◆ **Task item**: Do these statements agree with the passage on New Jersey landlords below: (a) Sandy Tuli owns 3,000 rental units; (b) Allen Hammer says his investment company lacks the resources to manage non-payments by 10% of its tenants; (c) the bill sponsored by Sen. Brian P. Stack would end the eviction moratorium on July 31? For each, answer yes or no and quote the passage's deciding words.
[Passage to read]
Sandy Tuli, president of Livingston-based Tuli Realty, said the government unfairly prohibited landlords from collecting rents, and a handful of tenants are taking advantage.

“We want to work with people. We have people who won’t pay $200 or $300 a month and they owe me $20,000,” said Tuli, who owns 3,000 rental units. “If you don’t give them an incentive to pay, some of these guys won’t pay.”

Lawyer Allen Hammer, who owns and manages thousands of apartments in New Jersey, New York and eastern Pennsylvania, said his investment company has the resources to manage non-payments by 10% of its tenants. That’s not the case for small landlords who depend on rents for their own monthly household income, he said.

“The landlords who have been serving the poorer tenants, those landlords are being hit pretty hard. Many won’t survive,” he said. “Anybody who believes all this money is going to be paid by tenants is mistaken. They are just going to move out at night and just disappear.”

More than 50,000 eviction cases are pending statewide and another 194,000 filings are expected by 2022, New Jersey’s judiciary said in a recent report. Separately, 489,000 residential electric and gas customers in arrears are ready for disconnections, according to data analyzed by the New Jersey Division of Rate Counsel.

While any of the state’s 1.2 million tenants can voluntarily apply for grants from $700 million in federal rental assistance, there is no direct relief program for landlordsAnd without help on the horizon and their bills still due, landlords are expected to flood tax courts with appeals.

Commercial real estate taxes are based, in part, on net operating income. Losses from rents in arrears can figure in the calculation for reduced tax bills, according to the state Division of Taxation’s Handbook for New Jersey Assessors. Successful appeals by landlords would eventually shift some of the burden for unpaid rents to private homeowners.

“The landlords with larger portfolios can reallocate resources to weather the storm from the lack of rent revenue,” said David Brogan, the apartment association’s president. “If we don’t address this in the right way, you will see a massive number of property tax appeals.”

Brogan said the association supports a bill sponsored by Sen. Brian P. Stack (D-Union City) that would end the eviction moratorium on July 31 and set up a schedule for partial rent payments for poor and moderate renters, starting in August.
[/Passage to read]
[Supplied material]
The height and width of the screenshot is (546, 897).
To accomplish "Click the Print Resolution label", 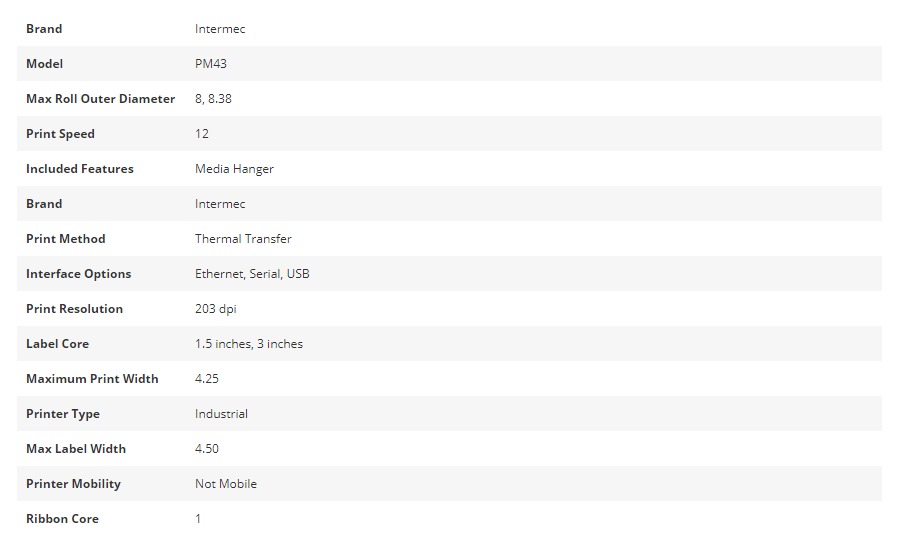I will point(74,309).
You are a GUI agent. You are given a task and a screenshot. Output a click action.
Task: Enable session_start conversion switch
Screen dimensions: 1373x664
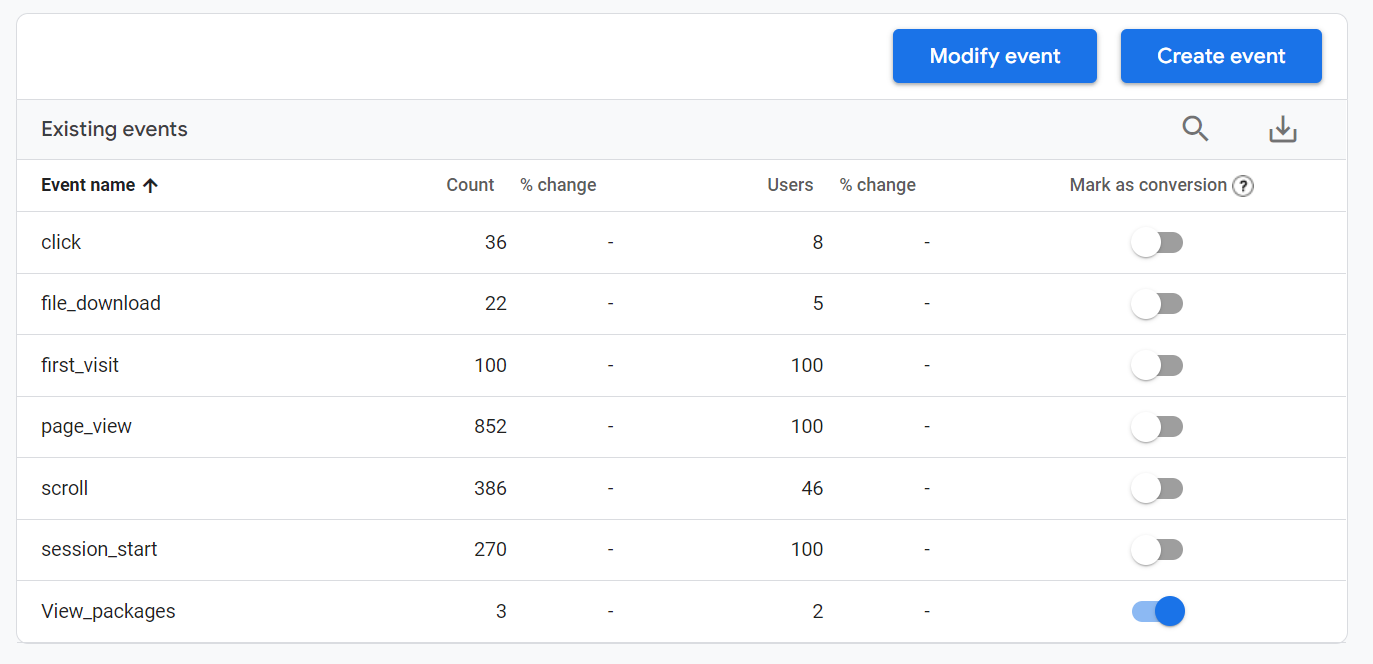(1157, 549)

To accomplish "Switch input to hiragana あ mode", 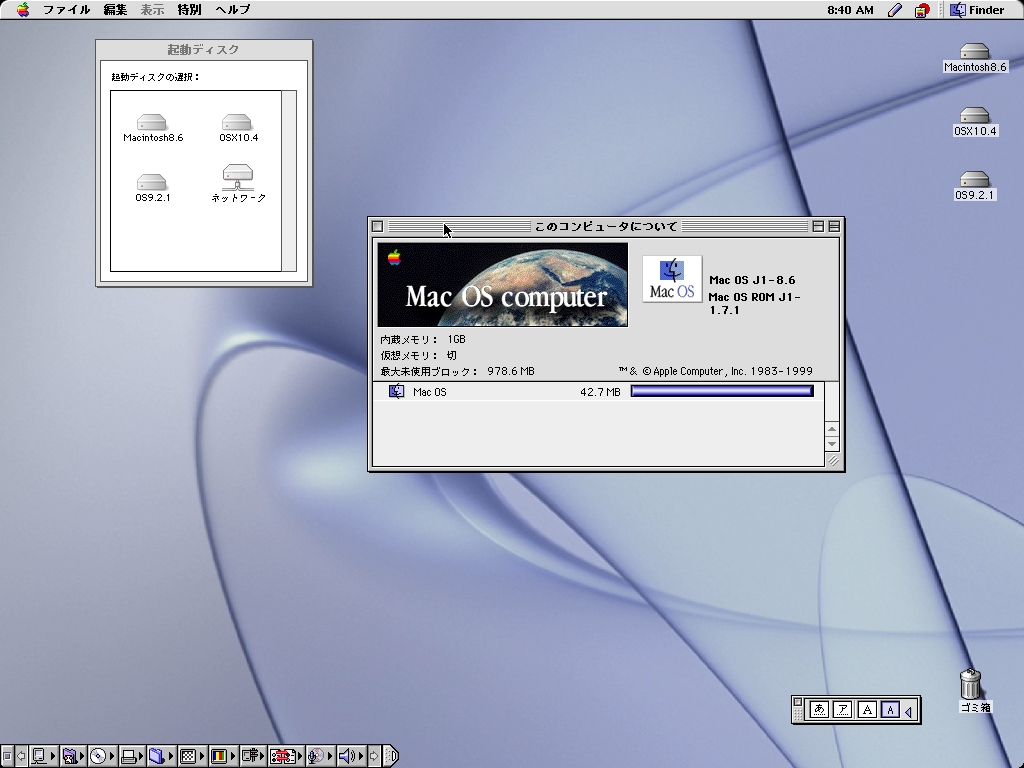I will coord(819,710).
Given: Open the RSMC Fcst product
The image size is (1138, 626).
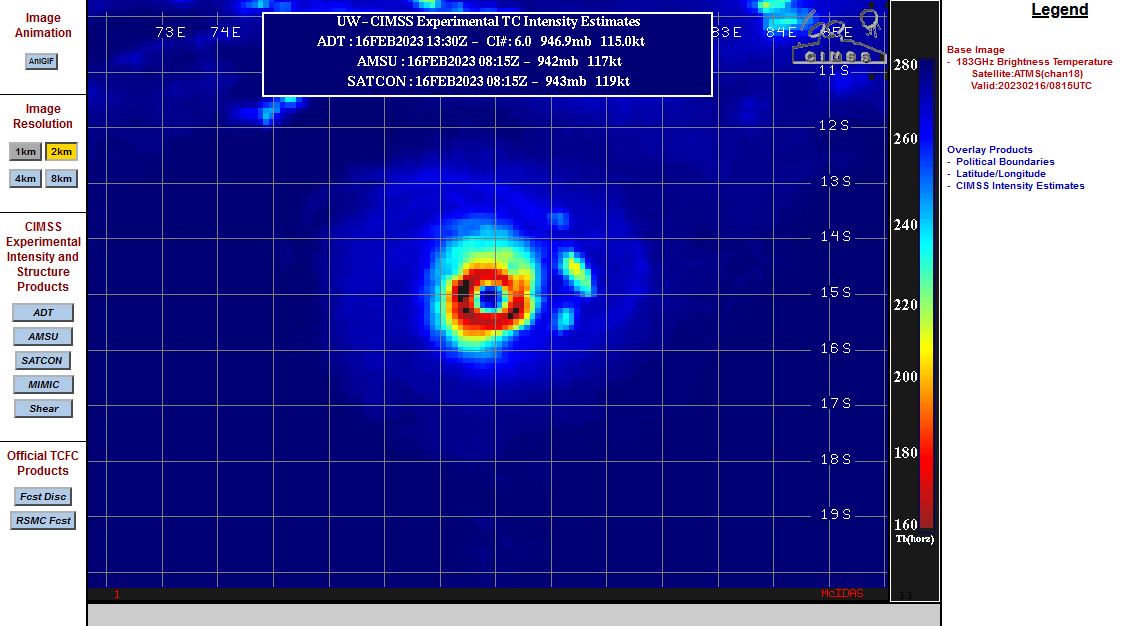Looking at the screenshot, I should pos(43,521).
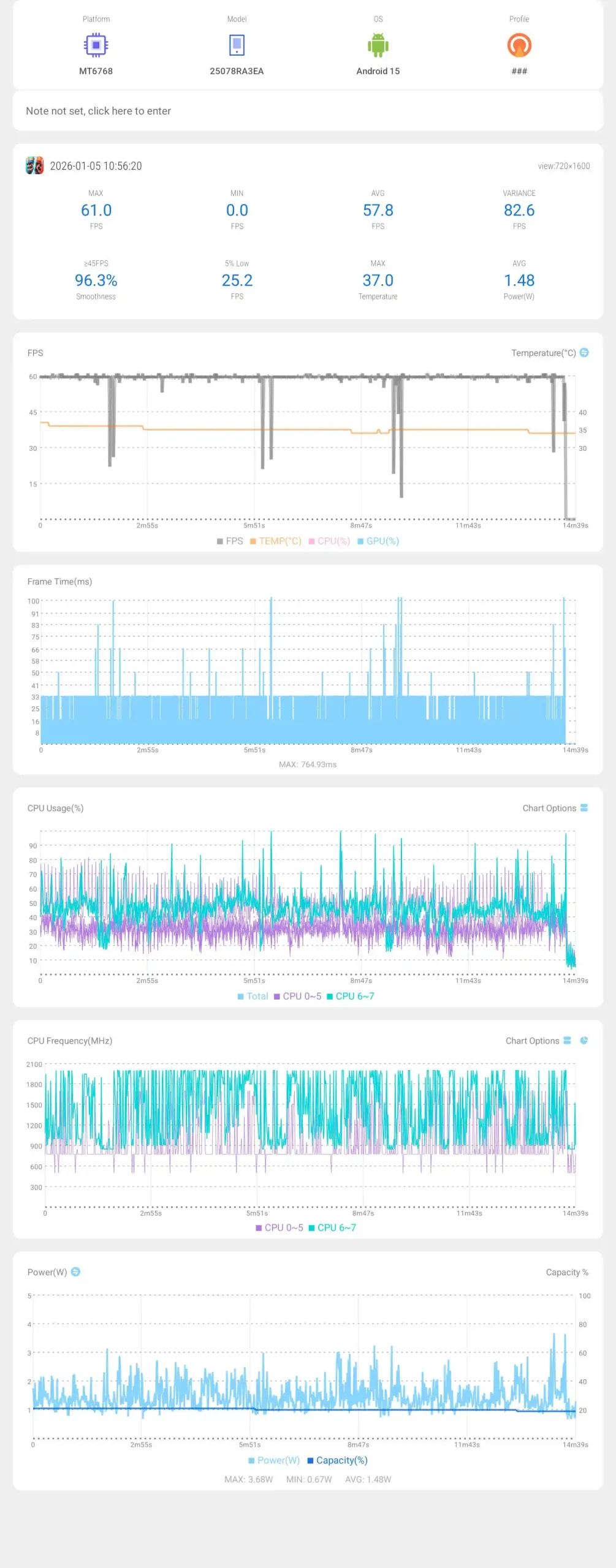The width and height of the screenshot is (616, 1568).
Task: Click the Temperature(°C) switch icon in FPS chart
Action: (584, 353)
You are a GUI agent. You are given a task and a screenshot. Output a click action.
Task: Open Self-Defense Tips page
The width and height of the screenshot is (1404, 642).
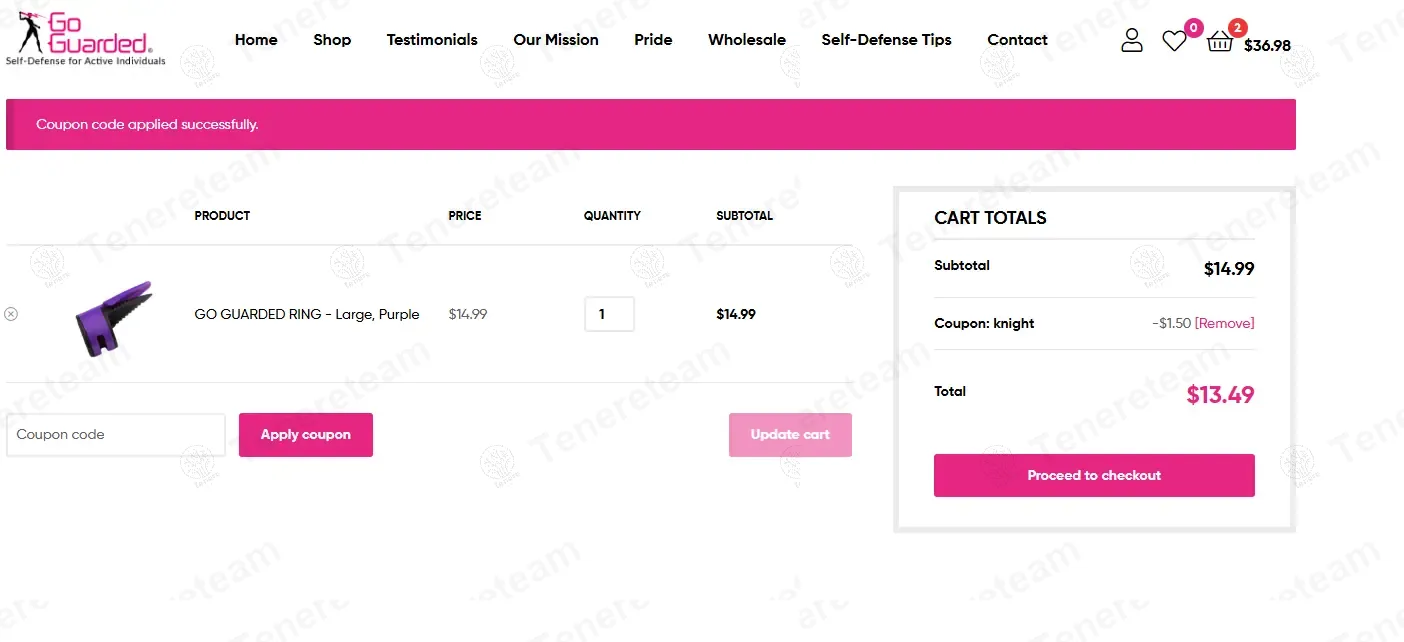click(x=886, y=40)
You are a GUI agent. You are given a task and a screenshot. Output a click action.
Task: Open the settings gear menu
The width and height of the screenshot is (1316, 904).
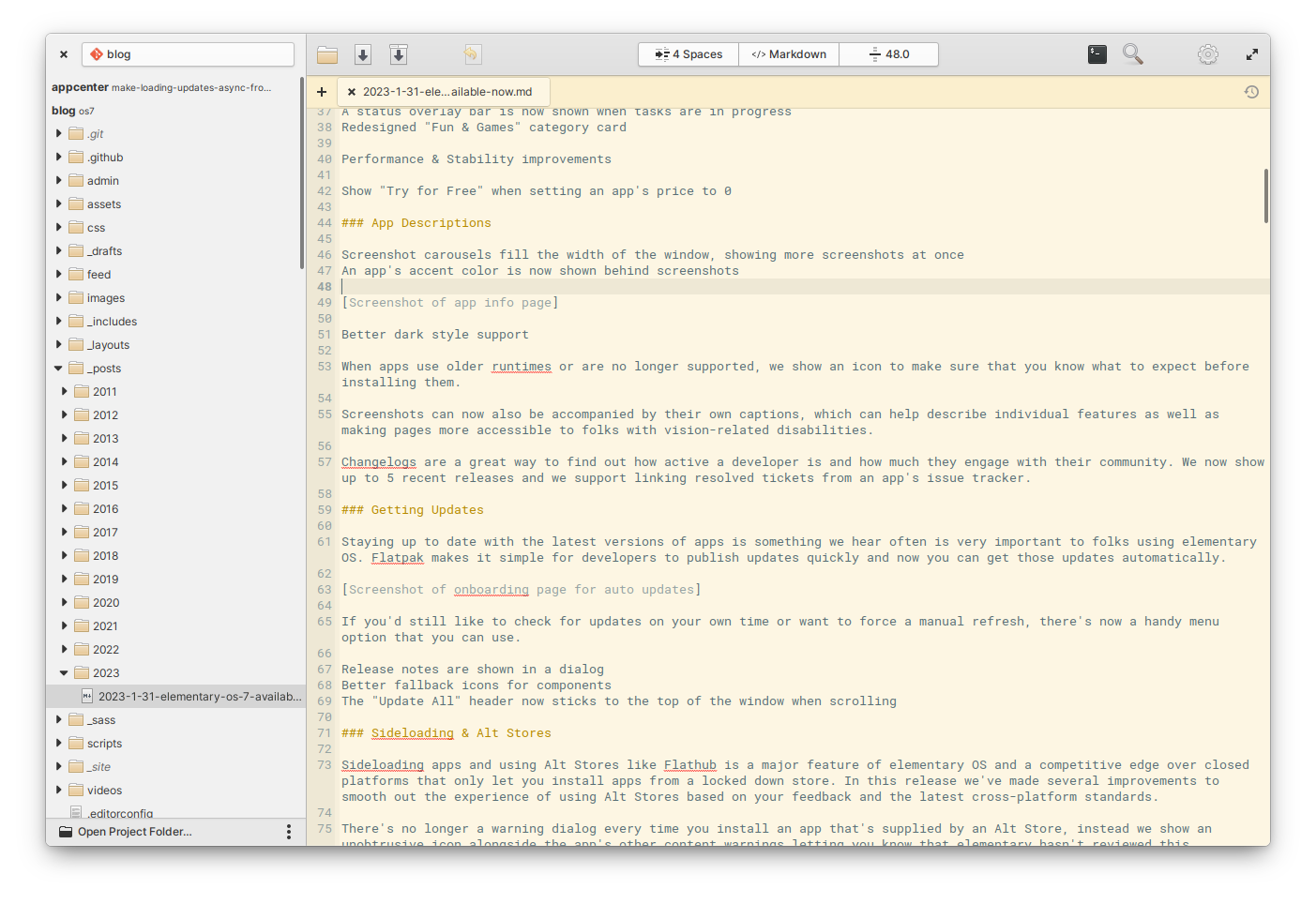[1208, 54]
[/Supplied material]
◆ **Answer below**:
(a) Yes: "who owns 3,000 rental units"
(b) No: "his investment company has the resources to manage non-payments by 10% of its tenants"
(c) Yes: "would end the eviction moratorium on July 31"